■ Listed entries:
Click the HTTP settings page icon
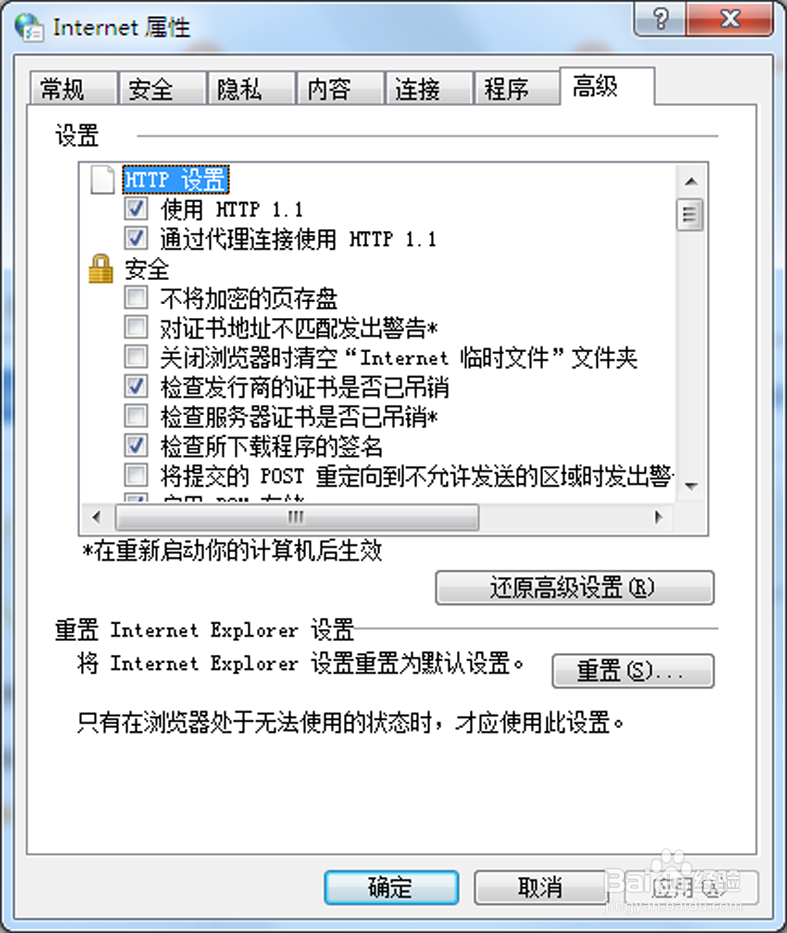This screenshot has width=787, height=933. 102,180
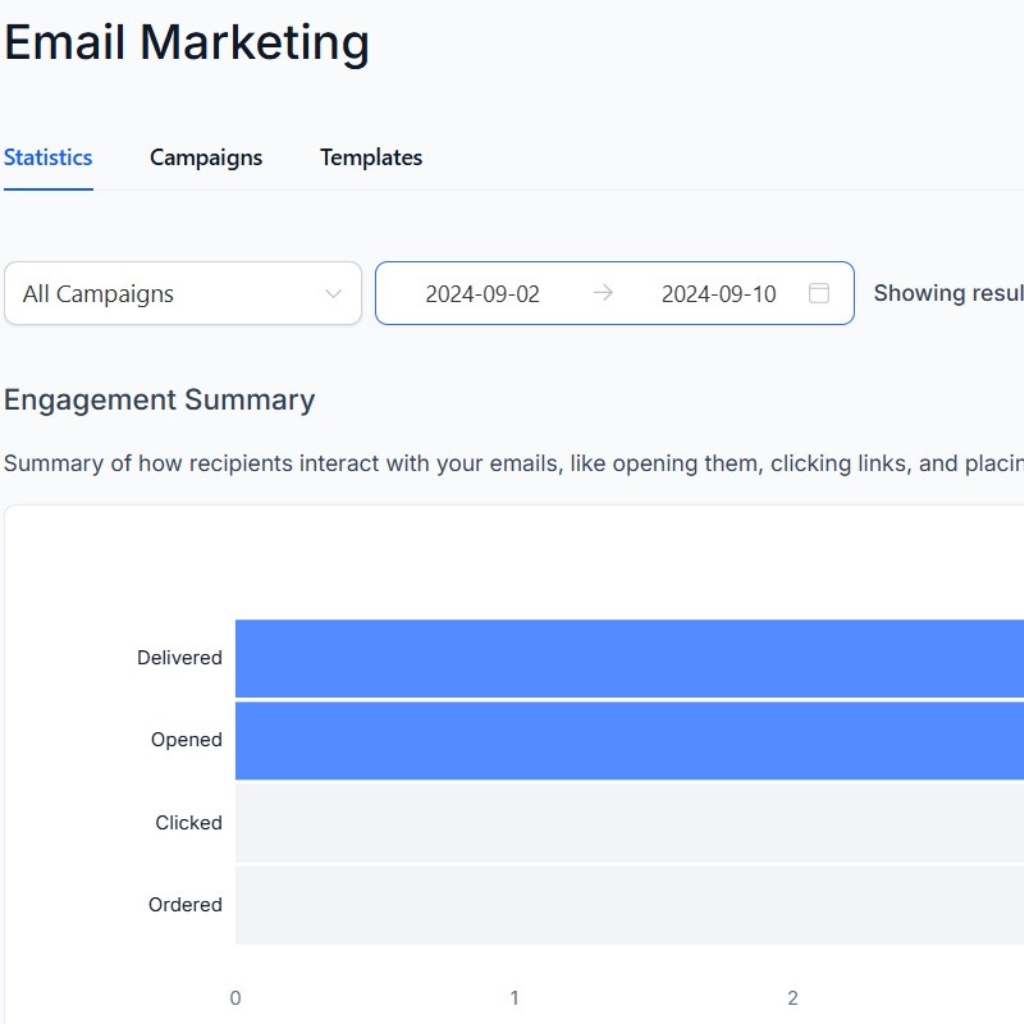Select the Delivered blue bar
Viewport: 1024px width, 1024px height.
pos(630,658)

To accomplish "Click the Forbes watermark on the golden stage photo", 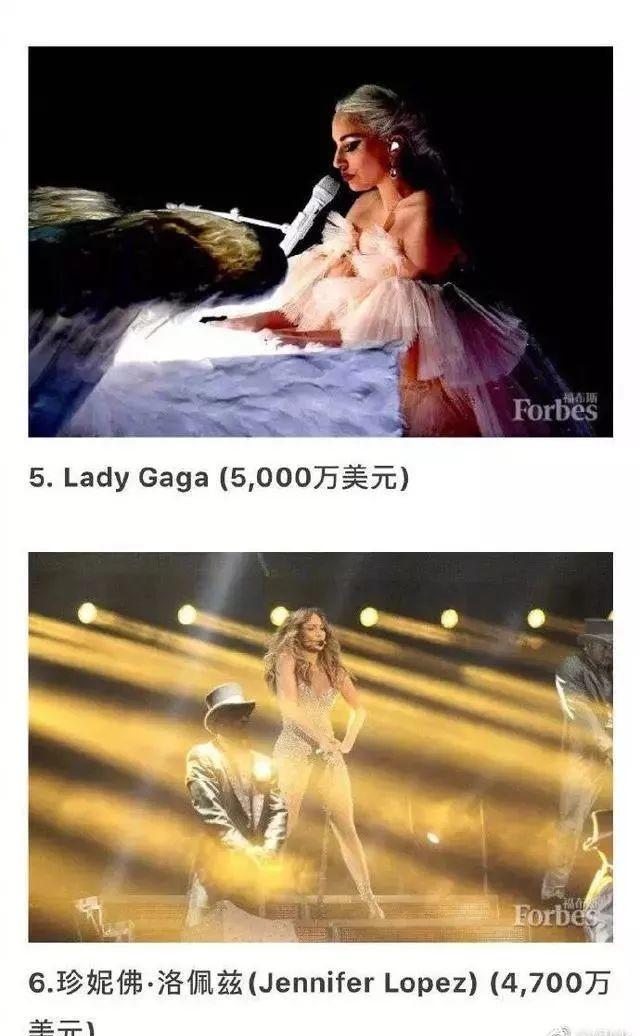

■ About this exercise: Line by line, write out the data above exactly, without the pictures.

■ Result:
Click the HTTP settings page icon
This screenshot has width=787, height=933. 102,180
Select the Delivered blue bar
Viewport: 1024px width, 1024px height.
pos(630,658)

To accomplish "Click the Forbes watermark on the golden stage photo", 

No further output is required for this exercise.